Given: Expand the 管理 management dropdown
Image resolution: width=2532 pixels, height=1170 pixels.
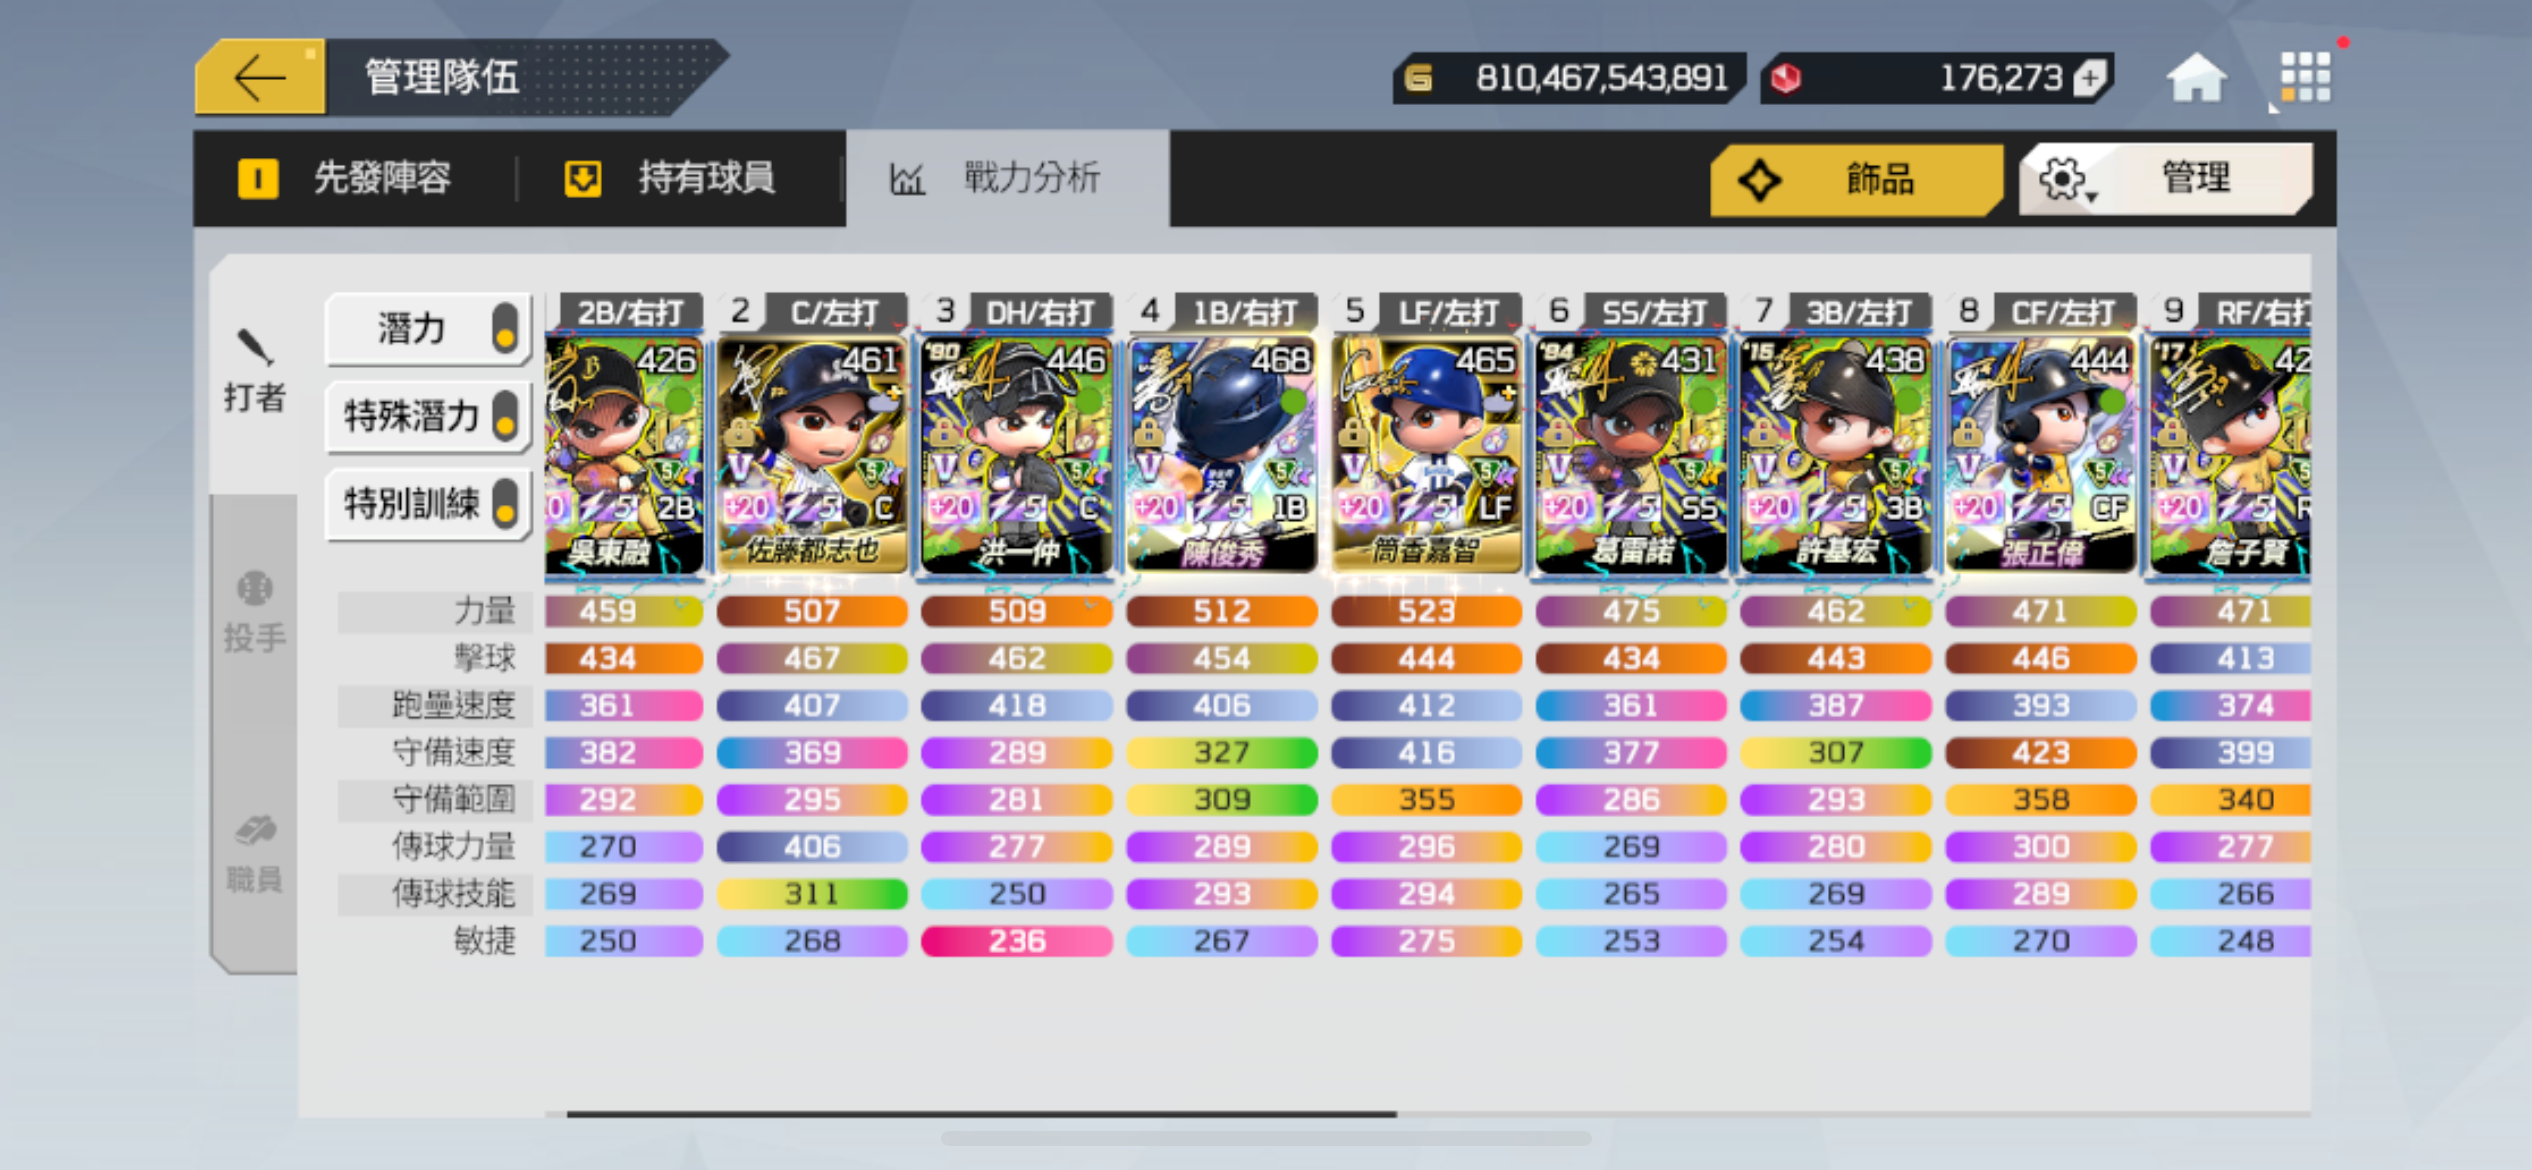Looking at the screenshot, I should pyautogui.click(x=2166, y=179).
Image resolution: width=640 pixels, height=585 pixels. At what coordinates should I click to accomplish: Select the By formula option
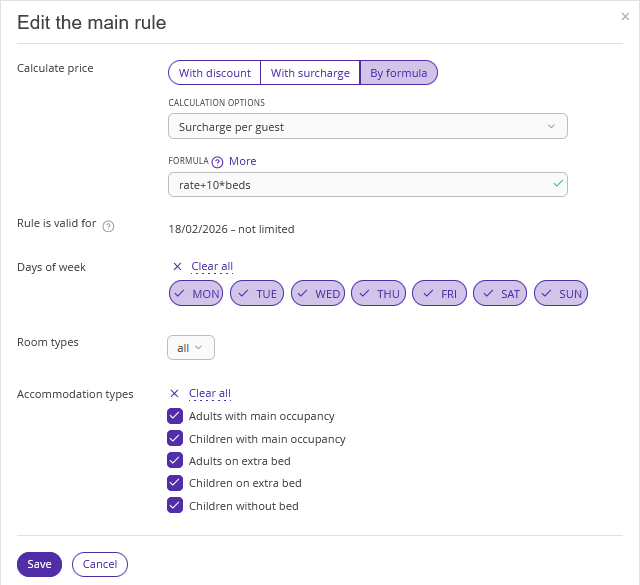398,73
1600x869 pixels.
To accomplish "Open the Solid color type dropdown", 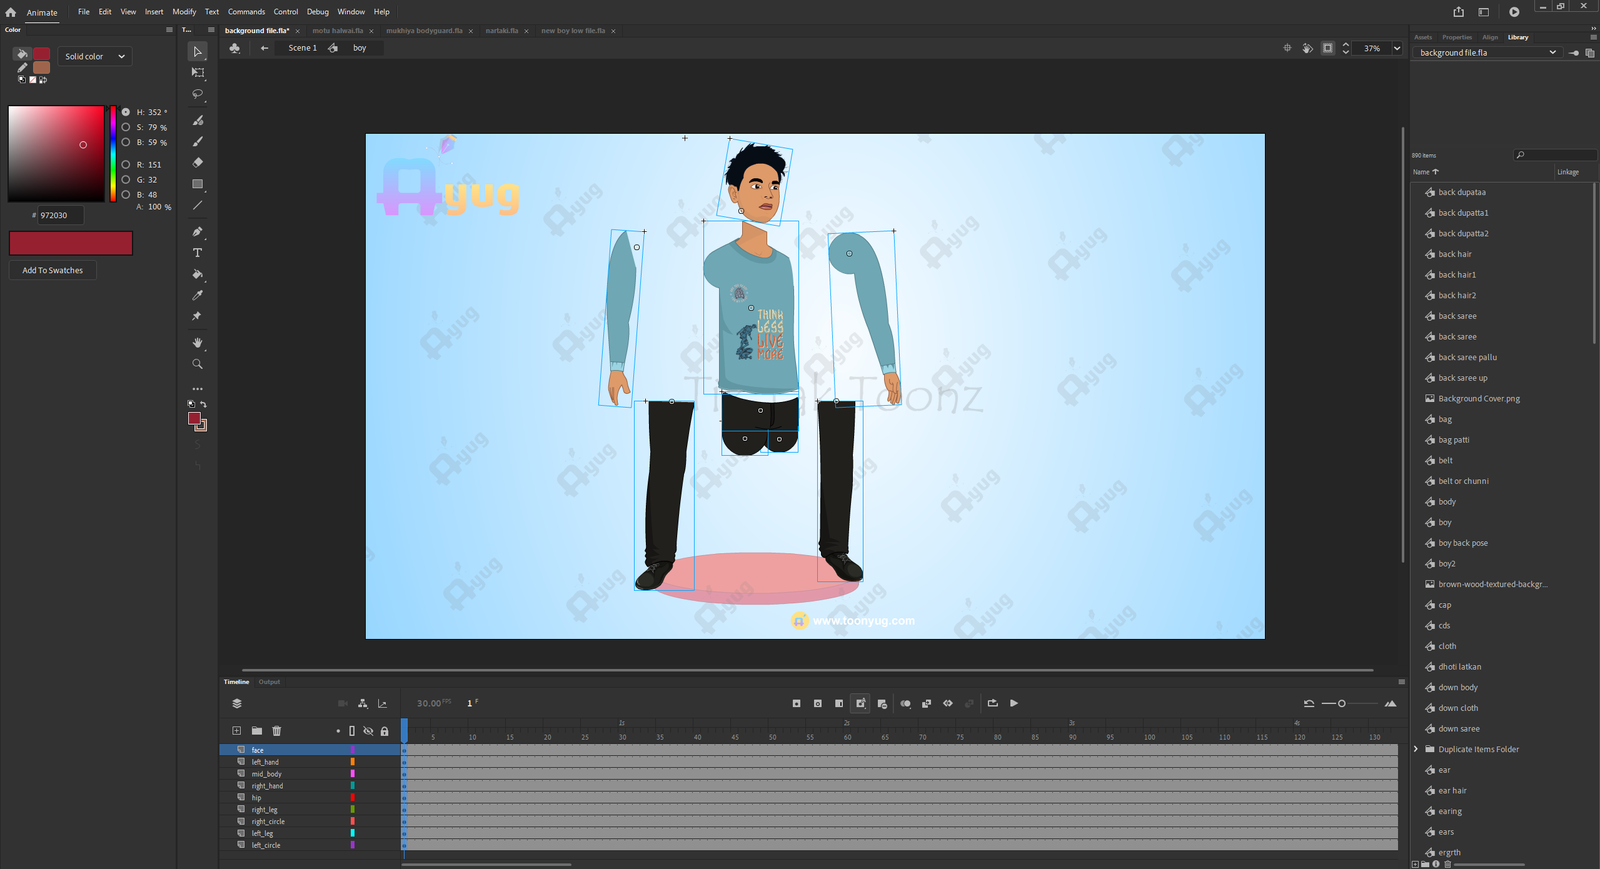I will 95,57.
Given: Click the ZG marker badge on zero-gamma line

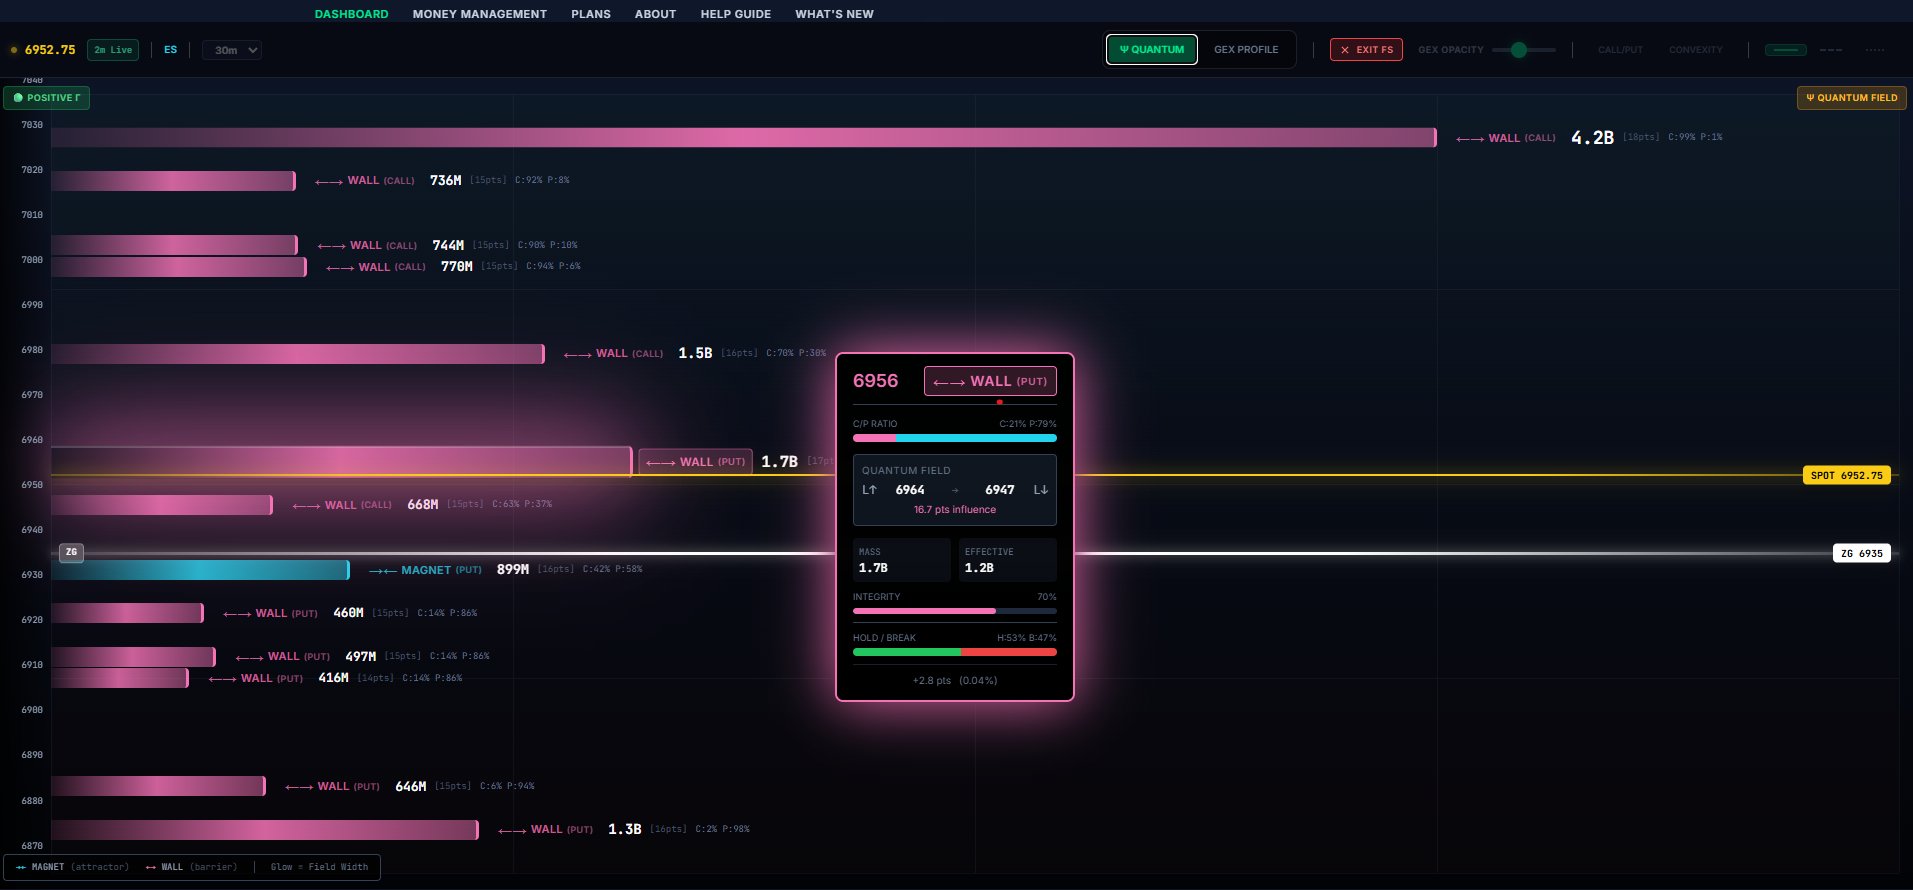Looking at the screenshot, I should click(71, 552).
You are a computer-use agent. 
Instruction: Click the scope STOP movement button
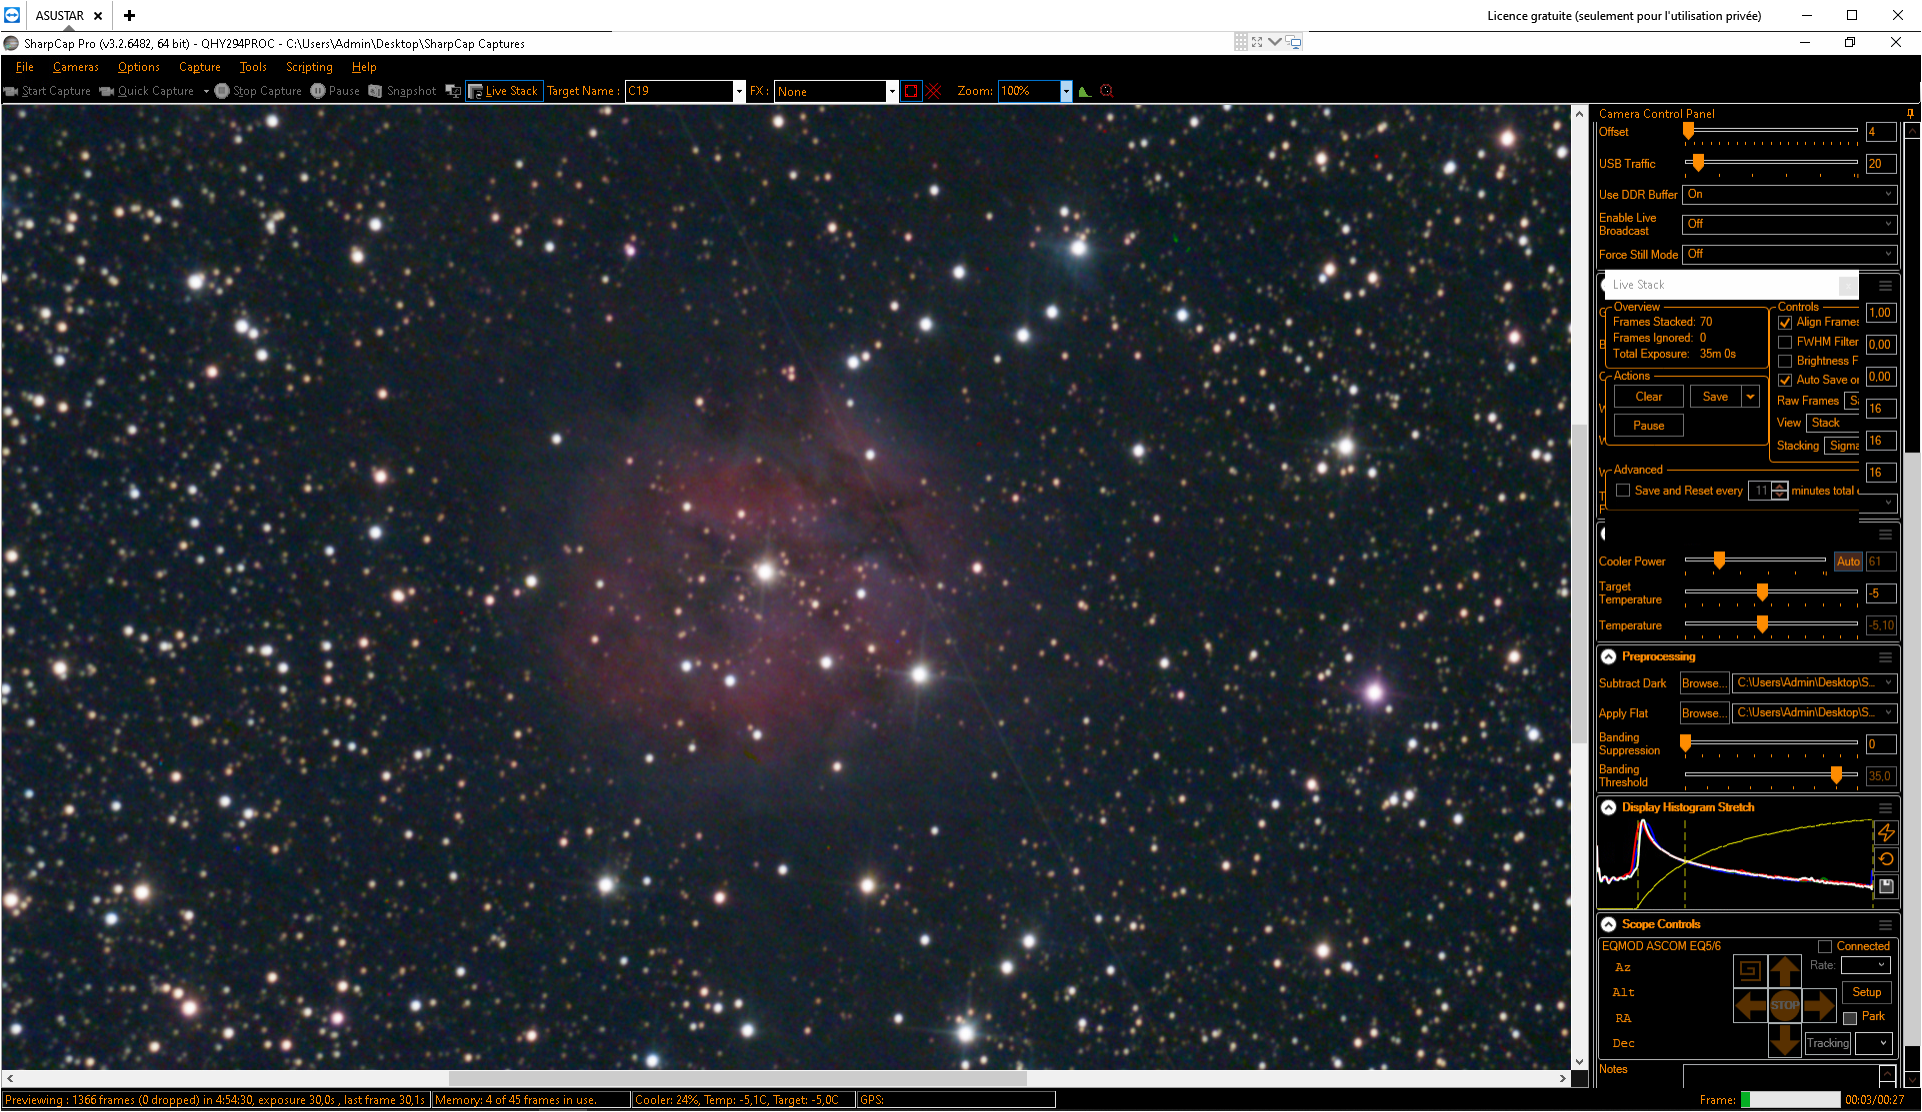(x=1785, y=1005)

• Problem:
Copy the lines from the line that contains "You are a computer-use agent." through the end of the records, exactly and with nothing added; leave the pictures out.

• Task output:
You are a computer-use agent. 
Instruction: Click the scope STOP movement button
(x=1785, y=1005)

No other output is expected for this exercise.